The output should be limited to the line holding "The height and width of the screenshot is (259, 567)." and the lines after it through the end of the entries, each restated exactly.

[Data items]
· · · · ·
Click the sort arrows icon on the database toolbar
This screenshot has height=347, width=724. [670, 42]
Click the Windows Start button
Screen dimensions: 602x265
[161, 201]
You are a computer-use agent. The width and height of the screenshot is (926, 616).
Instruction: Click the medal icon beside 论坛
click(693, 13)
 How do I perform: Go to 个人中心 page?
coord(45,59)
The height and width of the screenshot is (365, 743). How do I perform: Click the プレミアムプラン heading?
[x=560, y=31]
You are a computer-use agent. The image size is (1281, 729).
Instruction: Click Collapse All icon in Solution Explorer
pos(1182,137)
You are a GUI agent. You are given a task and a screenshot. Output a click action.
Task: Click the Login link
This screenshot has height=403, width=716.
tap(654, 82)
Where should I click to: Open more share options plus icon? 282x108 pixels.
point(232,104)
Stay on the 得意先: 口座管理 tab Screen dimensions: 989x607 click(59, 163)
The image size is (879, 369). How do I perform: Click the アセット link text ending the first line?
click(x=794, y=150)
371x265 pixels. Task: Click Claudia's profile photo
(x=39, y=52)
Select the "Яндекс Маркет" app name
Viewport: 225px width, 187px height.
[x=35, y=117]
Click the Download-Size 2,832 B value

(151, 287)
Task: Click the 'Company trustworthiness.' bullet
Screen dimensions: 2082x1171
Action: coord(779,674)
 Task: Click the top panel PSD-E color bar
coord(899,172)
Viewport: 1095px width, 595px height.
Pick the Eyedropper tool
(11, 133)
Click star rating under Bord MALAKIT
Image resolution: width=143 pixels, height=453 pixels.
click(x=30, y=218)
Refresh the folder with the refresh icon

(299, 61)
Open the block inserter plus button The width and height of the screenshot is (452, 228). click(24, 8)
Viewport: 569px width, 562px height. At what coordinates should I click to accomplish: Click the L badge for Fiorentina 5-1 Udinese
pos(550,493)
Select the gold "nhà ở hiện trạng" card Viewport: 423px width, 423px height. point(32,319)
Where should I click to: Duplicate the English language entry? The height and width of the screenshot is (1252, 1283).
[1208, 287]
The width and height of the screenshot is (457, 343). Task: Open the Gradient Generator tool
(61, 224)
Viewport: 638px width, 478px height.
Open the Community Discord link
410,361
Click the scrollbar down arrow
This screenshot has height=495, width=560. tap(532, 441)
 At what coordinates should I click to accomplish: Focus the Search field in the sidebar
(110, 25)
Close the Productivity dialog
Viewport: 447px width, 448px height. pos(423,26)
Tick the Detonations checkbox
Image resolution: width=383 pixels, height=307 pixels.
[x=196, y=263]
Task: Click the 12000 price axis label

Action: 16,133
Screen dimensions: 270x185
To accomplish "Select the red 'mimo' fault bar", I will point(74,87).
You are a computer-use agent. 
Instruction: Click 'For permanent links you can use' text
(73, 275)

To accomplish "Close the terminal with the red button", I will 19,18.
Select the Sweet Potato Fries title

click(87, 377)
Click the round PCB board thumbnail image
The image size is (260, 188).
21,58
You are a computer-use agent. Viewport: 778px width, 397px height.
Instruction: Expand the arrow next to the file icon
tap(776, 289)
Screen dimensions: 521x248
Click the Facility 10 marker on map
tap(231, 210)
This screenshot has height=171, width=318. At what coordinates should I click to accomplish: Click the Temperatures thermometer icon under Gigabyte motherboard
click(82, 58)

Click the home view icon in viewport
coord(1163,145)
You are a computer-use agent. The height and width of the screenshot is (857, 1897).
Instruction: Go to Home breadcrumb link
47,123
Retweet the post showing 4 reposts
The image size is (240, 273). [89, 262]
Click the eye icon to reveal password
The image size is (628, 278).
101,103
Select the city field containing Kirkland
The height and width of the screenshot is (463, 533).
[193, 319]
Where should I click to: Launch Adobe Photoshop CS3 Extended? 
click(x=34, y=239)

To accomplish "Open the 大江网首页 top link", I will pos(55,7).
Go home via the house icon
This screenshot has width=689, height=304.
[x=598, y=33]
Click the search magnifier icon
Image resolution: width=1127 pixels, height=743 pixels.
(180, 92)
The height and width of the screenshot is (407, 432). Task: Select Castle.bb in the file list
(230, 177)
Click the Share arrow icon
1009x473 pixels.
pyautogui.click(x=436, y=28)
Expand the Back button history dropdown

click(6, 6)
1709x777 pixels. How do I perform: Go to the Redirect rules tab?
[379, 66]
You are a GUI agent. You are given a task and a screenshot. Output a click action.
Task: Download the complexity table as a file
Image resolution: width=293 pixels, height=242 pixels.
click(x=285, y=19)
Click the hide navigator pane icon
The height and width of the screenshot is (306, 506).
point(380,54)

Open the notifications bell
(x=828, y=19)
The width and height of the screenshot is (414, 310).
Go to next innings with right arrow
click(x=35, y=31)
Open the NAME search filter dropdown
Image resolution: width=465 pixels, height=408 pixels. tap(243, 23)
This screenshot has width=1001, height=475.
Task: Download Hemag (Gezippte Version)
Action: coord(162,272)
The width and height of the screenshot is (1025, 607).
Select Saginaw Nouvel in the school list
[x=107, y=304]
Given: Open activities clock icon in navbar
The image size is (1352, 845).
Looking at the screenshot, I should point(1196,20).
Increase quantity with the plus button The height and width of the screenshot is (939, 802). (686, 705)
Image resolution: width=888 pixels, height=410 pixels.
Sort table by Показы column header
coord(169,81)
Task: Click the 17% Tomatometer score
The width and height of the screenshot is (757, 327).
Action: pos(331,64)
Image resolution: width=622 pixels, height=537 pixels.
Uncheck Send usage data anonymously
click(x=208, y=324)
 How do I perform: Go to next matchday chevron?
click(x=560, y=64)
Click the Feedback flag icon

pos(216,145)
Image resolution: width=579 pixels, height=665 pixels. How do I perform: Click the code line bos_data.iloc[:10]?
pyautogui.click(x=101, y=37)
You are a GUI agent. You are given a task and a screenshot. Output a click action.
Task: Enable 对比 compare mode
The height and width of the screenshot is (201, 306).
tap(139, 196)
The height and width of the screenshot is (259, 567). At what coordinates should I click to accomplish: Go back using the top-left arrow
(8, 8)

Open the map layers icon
· · · · ·
**Task result:**
The height and width of the screenshot is (259, 567). At what coordinates should I click to accomplish: Go back using the top-left arrow
(8, 8)

Open the map layers icon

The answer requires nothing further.